El profesor Heinrich Martin Weber y yo nos miramos. Su larga nariz, sus espesas cejas y su barba meticulosamente recortada hacían justicia a su amplia reputación de profesor de física.
Esperé a que hablara. Hacer cualquier otra cosa habría parecido una insolencia y no podía permitirme una marca semejante, ya que mi mera presencia en el Politécnico era considerada por muchos como un desafío. Caminaba sobre una delgada línea entre mi insistencia por seguir este sendero nunca antes andado y el conformismo que se esperaba de mí.
—¿Y tú eres…? —preguntó como si no me estuviera esperando, como si nunca hubiera oído de mí.
—Señorita Mileva Marić, señor —Rogué que mi voz no temblara. Lentamente, Weber consultó la lista de la clase. Por supuesto, sabía perfectamente quién era yo.

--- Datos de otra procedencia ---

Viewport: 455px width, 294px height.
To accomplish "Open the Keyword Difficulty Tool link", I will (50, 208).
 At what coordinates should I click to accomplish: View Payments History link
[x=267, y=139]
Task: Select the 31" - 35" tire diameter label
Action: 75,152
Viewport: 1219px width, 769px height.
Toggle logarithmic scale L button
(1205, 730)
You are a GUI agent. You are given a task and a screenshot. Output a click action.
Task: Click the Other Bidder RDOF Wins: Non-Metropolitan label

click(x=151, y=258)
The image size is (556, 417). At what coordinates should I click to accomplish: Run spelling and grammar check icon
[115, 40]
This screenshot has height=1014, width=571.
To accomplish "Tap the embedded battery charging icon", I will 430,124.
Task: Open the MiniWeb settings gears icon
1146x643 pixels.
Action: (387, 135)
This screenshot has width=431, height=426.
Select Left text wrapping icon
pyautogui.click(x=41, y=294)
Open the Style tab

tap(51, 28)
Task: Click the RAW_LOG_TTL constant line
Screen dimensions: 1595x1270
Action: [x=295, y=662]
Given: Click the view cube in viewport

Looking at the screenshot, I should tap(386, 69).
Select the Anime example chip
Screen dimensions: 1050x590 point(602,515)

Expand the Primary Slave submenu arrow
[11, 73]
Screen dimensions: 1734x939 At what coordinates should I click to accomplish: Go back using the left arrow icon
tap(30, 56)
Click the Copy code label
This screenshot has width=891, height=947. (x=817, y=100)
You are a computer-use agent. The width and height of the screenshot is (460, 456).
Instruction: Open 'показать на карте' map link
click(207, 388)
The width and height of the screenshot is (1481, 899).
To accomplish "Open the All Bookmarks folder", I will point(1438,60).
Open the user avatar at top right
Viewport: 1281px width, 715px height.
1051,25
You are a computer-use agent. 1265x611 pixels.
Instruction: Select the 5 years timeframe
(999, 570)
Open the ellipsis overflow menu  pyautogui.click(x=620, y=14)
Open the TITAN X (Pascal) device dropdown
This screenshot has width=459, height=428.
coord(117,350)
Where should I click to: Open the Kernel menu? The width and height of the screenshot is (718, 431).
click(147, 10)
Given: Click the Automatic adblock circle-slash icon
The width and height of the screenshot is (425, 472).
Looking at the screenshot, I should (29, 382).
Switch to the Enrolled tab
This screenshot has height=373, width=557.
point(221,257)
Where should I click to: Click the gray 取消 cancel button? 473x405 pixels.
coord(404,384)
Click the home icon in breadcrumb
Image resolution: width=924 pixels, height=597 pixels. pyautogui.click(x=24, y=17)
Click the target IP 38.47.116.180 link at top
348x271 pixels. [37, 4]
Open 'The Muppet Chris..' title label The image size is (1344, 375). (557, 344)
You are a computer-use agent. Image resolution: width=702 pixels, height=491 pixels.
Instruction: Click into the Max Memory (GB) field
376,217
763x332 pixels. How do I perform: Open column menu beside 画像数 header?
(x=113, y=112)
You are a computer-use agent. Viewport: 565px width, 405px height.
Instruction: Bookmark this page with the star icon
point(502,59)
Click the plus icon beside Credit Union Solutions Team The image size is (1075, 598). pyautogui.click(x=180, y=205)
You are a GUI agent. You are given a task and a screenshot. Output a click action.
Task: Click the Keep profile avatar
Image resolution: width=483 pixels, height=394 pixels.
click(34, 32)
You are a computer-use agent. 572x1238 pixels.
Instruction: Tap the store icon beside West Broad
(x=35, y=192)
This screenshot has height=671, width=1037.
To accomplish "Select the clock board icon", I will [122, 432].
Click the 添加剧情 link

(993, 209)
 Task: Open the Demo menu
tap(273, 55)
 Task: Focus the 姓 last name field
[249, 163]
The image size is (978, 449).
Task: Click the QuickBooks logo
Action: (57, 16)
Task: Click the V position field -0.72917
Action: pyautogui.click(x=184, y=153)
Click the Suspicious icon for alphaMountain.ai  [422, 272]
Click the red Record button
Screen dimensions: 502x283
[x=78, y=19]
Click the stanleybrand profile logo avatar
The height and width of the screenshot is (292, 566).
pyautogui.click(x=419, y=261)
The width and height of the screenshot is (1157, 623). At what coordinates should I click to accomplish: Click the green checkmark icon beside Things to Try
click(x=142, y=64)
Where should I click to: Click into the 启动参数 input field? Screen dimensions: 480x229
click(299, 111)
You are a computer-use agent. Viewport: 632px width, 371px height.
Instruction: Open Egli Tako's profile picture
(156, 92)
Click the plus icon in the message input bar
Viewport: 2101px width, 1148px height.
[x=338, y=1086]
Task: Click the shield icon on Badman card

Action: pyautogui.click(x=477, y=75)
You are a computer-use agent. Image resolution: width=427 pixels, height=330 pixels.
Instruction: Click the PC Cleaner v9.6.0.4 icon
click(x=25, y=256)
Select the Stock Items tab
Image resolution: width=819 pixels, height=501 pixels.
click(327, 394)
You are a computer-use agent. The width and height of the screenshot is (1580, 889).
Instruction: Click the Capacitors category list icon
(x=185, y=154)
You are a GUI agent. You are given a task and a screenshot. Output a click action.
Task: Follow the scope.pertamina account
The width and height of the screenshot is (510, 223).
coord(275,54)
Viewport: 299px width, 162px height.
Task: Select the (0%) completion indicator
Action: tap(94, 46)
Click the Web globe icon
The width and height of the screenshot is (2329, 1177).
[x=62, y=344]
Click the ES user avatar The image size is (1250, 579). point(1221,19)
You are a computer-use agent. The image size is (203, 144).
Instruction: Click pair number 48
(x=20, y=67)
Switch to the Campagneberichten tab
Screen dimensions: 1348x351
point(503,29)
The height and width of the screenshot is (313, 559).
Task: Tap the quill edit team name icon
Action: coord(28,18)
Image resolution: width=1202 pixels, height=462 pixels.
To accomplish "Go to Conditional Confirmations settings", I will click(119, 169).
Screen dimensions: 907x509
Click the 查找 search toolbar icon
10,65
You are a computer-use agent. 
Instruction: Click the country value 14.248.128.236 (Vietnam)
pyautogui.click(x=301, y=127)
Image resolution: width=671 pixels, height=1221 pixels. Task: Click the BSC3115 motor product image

Debido a que él era el director del programa de física y matemáticas, y dado a que sólo cuatro mujeres habían sido admitidas antes de mí, tuve que hacer una petición directamente a él para entrar al primer año del programa de cuatro años, conocido como Sección Seis. ¡Él personalmente había aprobado mi entrada! La consulta de la lista de clase era un descarado y calculador movimiento, telegrafiando su opinión sobre mí al resto de la clase. Les dio licencia para seguir el ejemplo.
—¿La señorita Marić de Serbia o algún país austro húngaro de ese estilo? —preguntó sin levantar la mirada, como si fuera posible que hubiese otra señorita Marić en la Sección Seis, una que proviniera de un lugar más respetable. Con su pregunta, Weber dejó perfectamente clara su visión respecto al este eslavo de Europa, que nosotros, como oscuros foráneos, éramos de algún modo inferiores a las personas alemanas de Suiza. Era otra preconcepción que tendría que refutar si quería tener éxito. Como si ser la única mujer en la Sección Seis (tan sólo la quinta en haber sido alguna vez admitida en el programa de física y matemáticas) no fuese suficiente.
—Sí, señor. —Puedes tomar tu asiento —dijo finalmente e hizo un gesto hacia la silla vacía. Y fue mi suerte que la única vacía era la más lejana a su podio—. Ya hemos empezado. ¿Empezado? La clase no empezaba sino hasta dentro de otros quince minutos. ¿Le habían dicho a mis compañeros algo que a mí no? ¿Habían conspirado para encontrarse antes? Quería preguntar, pero no lo hice. Discutir sólo habría alimentado el fuego contra mí. De cualquier manera, no importaba. Simplemente llegaría quince minutos antes al día siguiente. Y cada vez más temprano de ser necesario. No me perdería una sola palabra de las lecciones de Weber. Estaba equivocado si él pensaba que un inicio prematuro me disuadiría. Era la hija de mi padre.